▸ SHORT EXERCISE: Copy each of the rows below word for word, leaving out the pictures.

▸ RECORDED INFORMATION:
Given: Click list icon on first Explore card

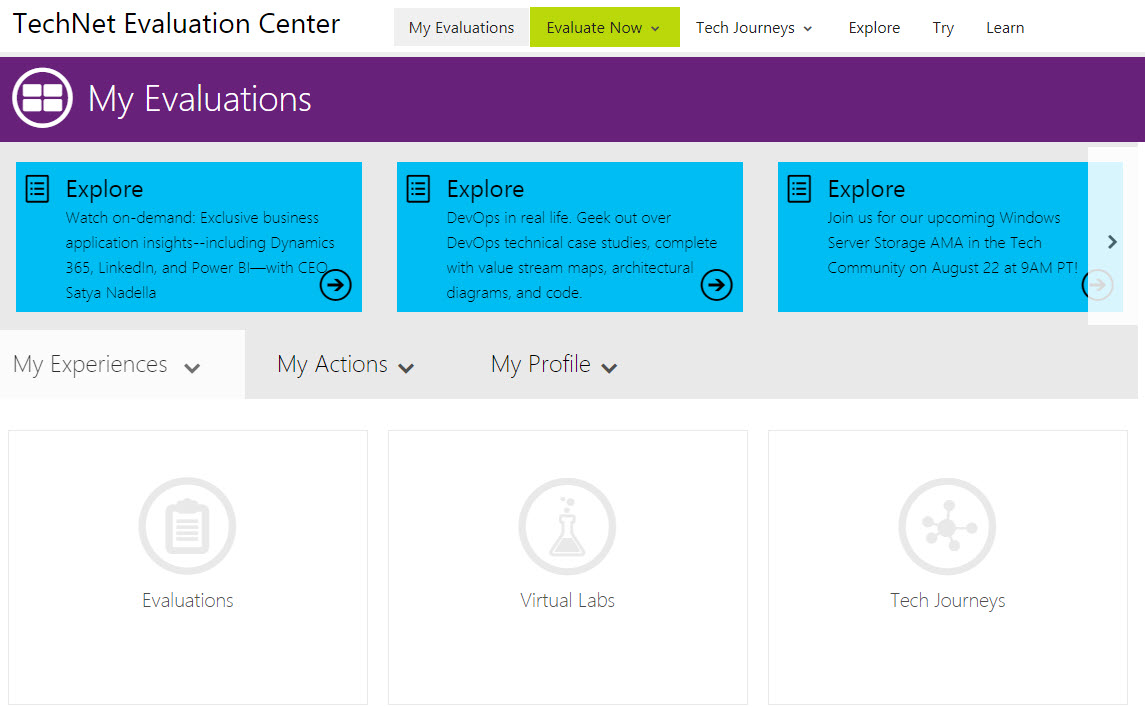Looking at the screenshot, I should click(37, 189).
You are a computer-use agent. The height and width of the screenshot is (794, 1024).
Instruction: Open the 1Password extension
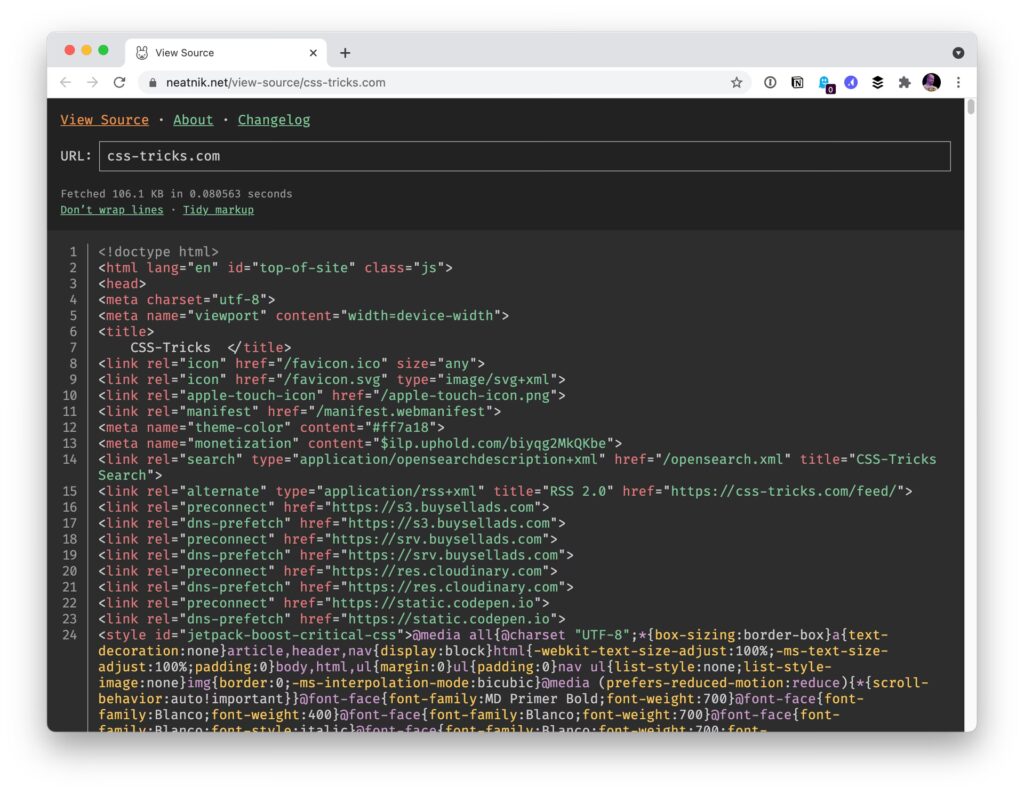click(x=770, y=83)
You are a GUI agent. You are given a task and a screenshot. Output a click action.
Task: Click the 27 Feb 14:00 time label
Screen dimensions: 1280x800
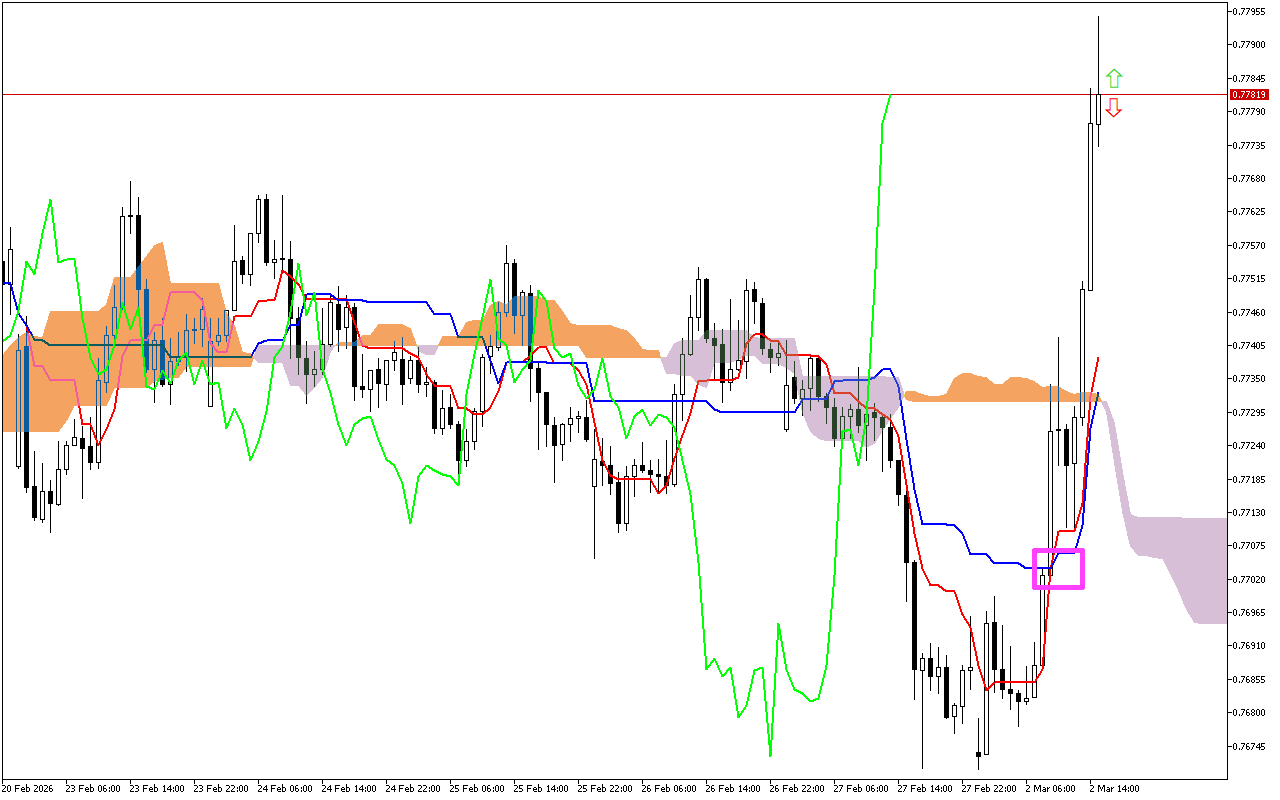tap(923, 788)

▸ EXERCISE RESULT:
Given: Click list icon on first Explore card

Looking at the screenshot, I should click(37, 189).
You are a computer-use agent. The height and width of the screenshot is (794, 1024).
Instruction: Open the 1Password extension
click(x=770, y=83)
You are a GUI agent. You are given a task and a screenshot. Output a click action.
Task: Click the 27 Feb 14:00 time label
Screen dimensions: 1280x800
tap(923, 788)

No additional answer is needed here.